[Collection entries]
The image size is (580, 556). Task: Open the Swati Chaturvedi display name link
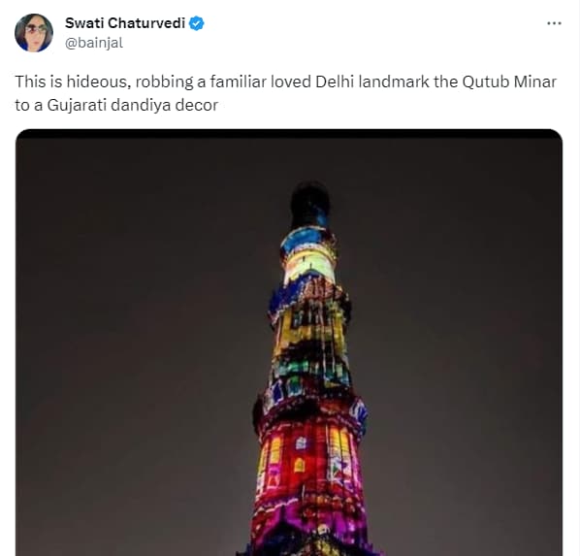[x=125, y=23]
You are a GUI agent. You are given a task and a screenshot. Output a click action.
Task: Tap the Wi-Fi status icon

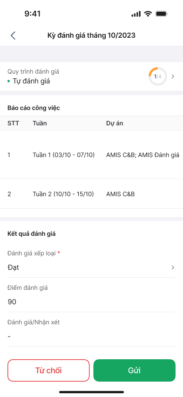point(148,14)
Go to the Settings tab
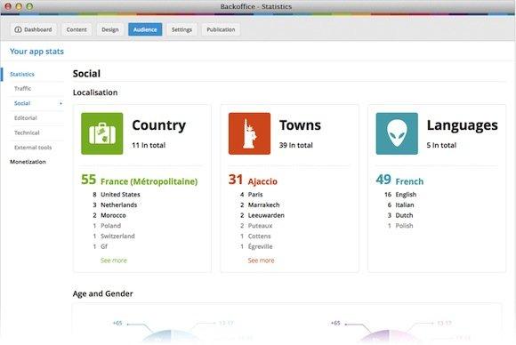 pyautogui.click(x=181, y=29)
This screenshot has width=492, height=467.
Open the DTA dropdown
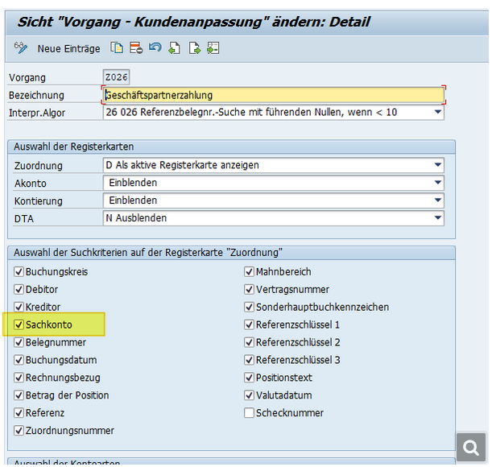438,218
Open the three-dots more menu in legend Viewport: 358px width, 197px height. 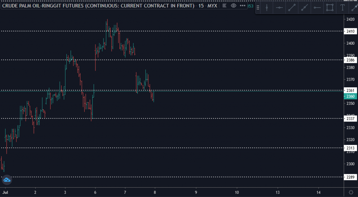point(242,6)
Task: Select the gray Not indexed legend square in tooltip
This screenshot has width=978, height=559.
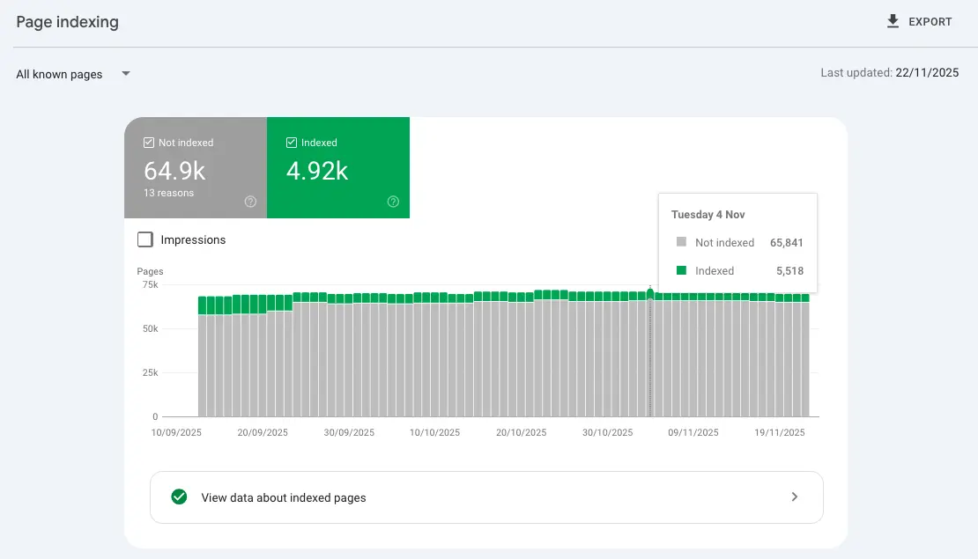Action: coord(680,241)
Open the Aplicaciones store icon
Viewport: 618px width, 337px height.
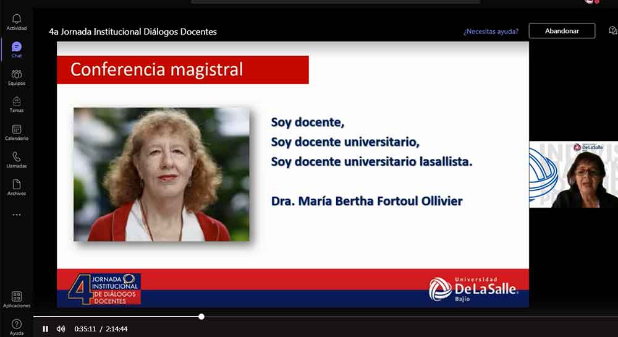17,299
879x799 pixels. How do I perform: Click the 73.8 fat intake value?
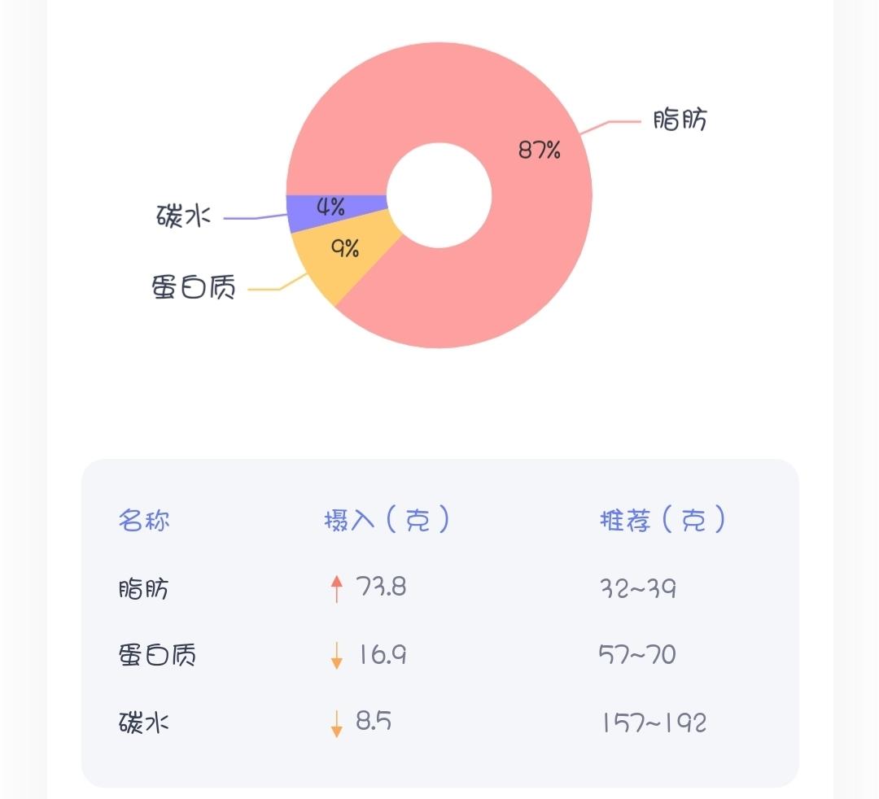pos(381,587)
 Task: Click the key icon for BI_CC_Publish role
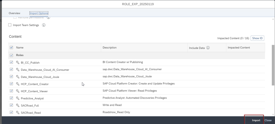[x=18, y=62]
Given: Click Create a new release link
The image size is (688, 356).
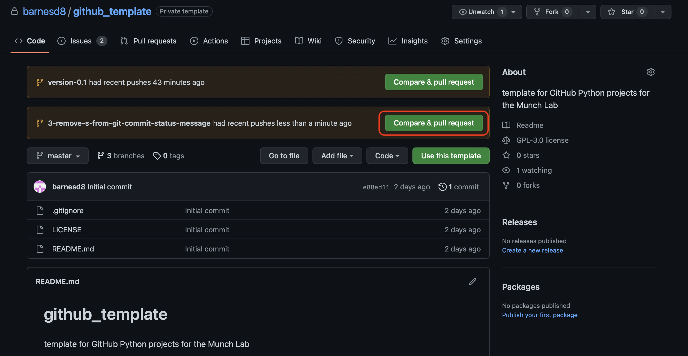Looking at the screenshot, I should click(x=533, y=251).
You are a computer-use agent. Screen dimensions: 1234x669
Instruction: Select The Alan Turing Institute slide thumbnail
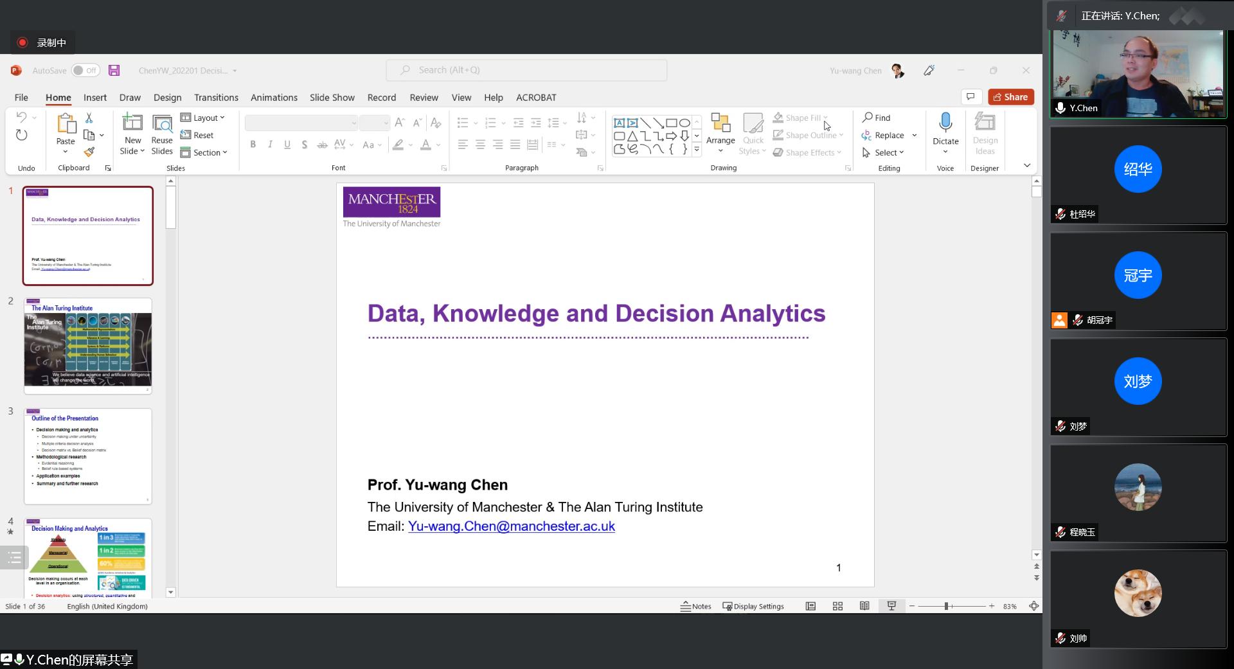[88, 346]
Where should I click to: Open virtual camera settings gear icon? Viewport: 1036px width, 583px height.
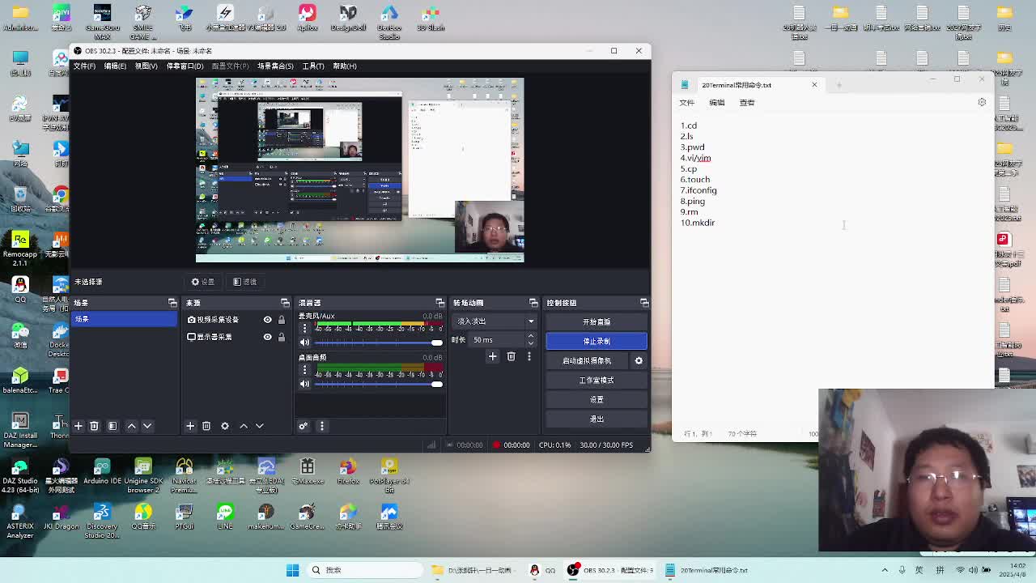point(639,361)
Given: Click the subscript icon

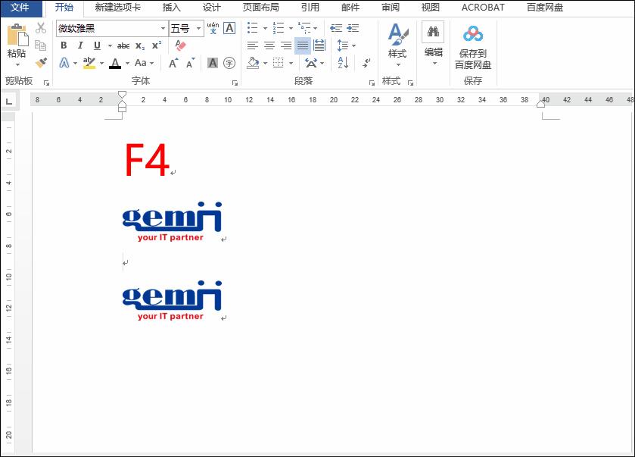Looking at the screenshot, I should coord(140,46).
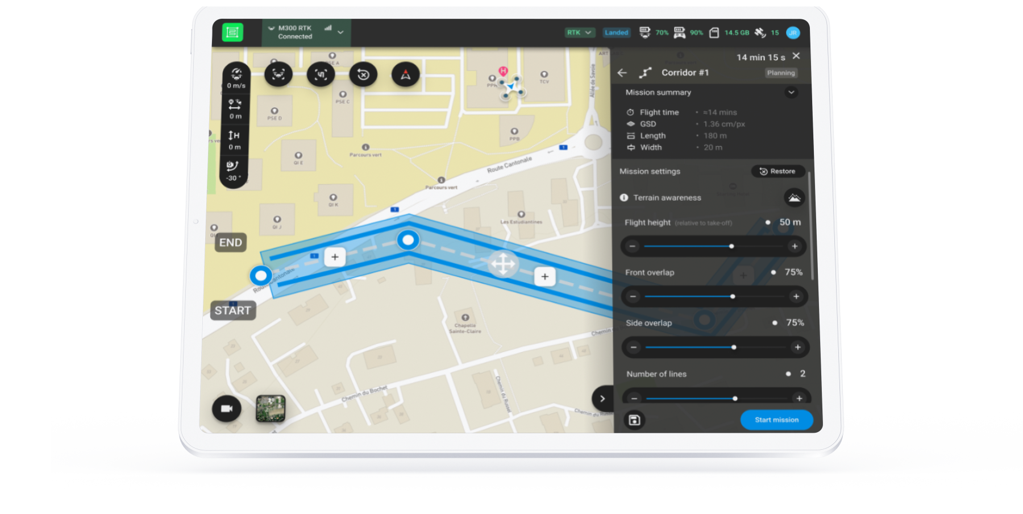Switch to satellite map thumbnail
1023x514 pixels.
point(271,408)
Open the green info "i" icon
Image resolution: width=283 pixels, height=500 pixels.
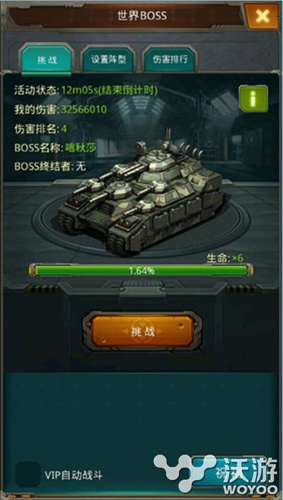click(253, 98)
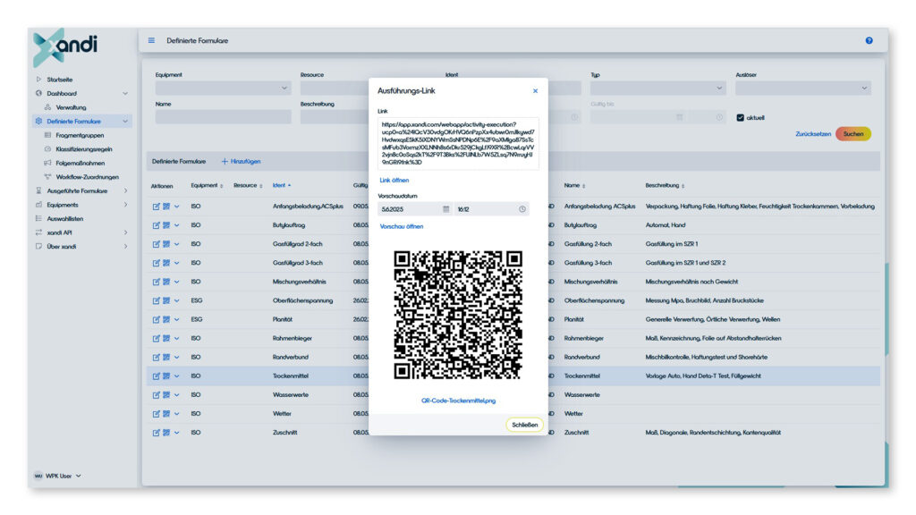Open the Auslöser filter dropdown
This screenshot has height=515, width=916.
[x=802, y=89]
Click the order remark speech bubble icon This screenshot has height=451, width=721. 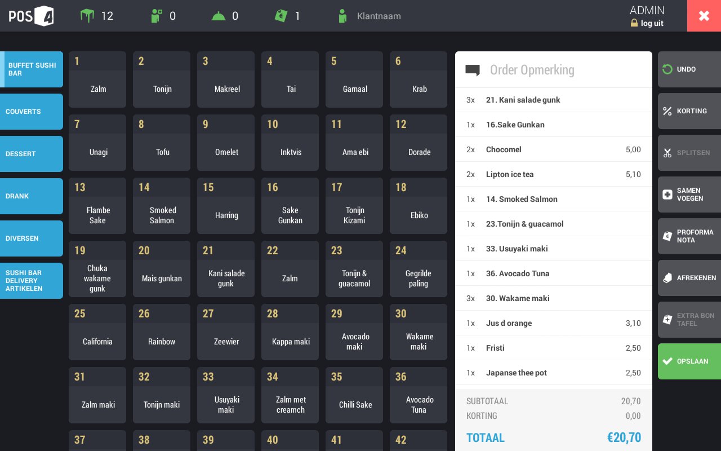pos(473,70)
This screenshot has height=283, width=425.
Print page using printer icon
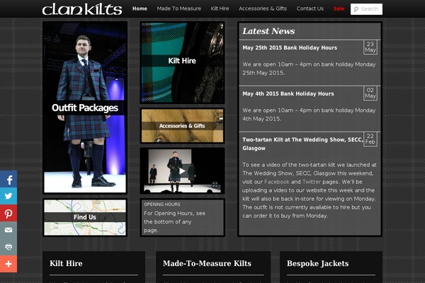[x=9, y=247]
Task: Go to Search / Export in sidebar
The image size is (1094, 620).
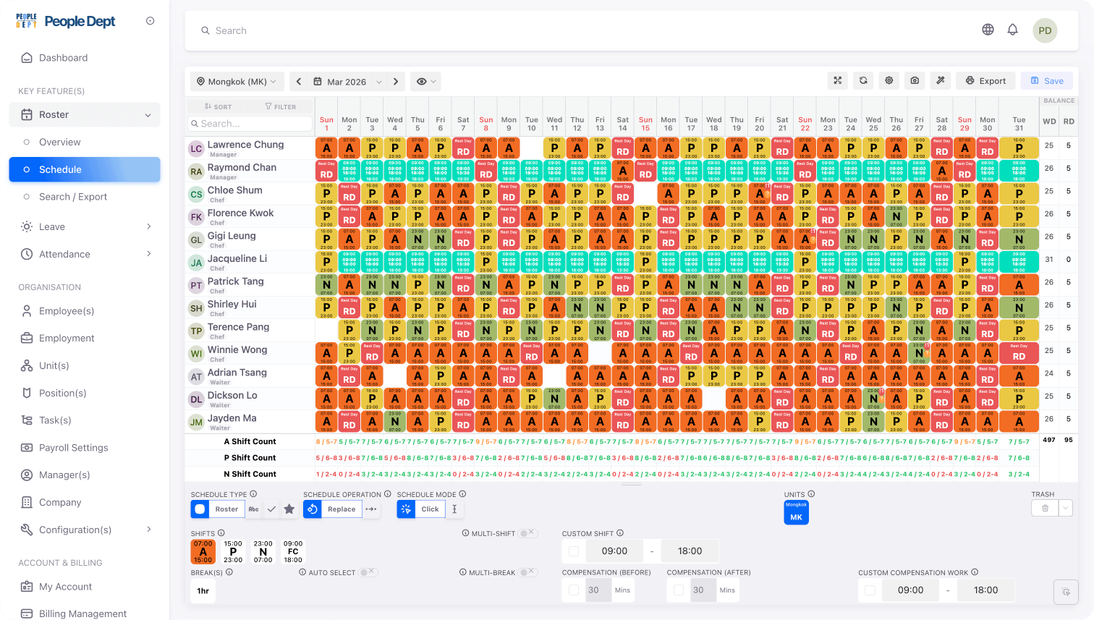Action: pos(72,197)
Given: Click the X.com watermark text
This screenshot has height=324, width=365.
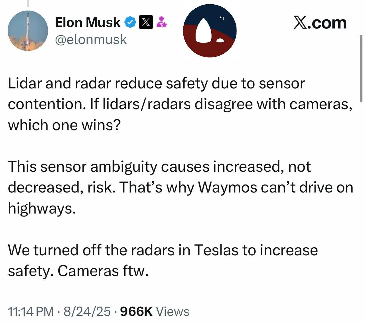Looking at the screenshot, I should [x=320, y=23].
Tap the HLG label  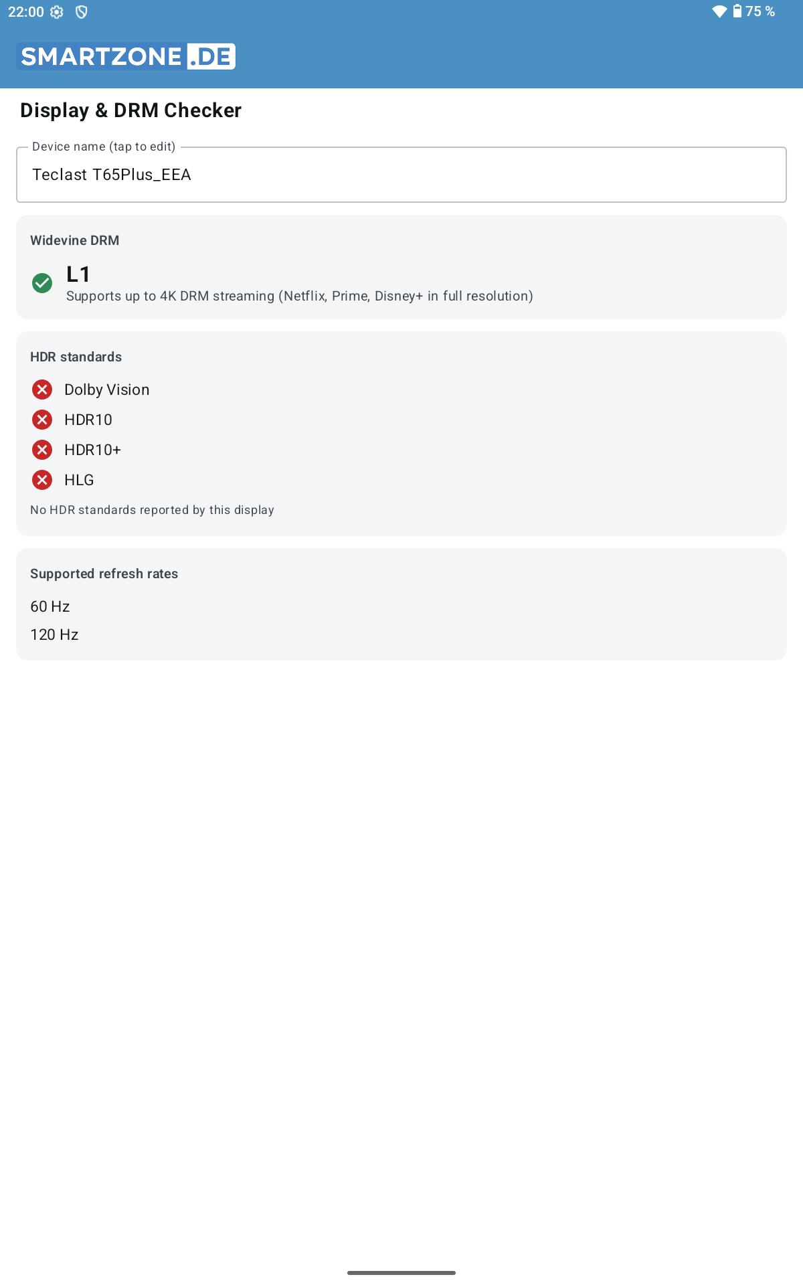(79, 480)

Problem: The reply is a bare number: how many lines above include "agent".

Reply: 2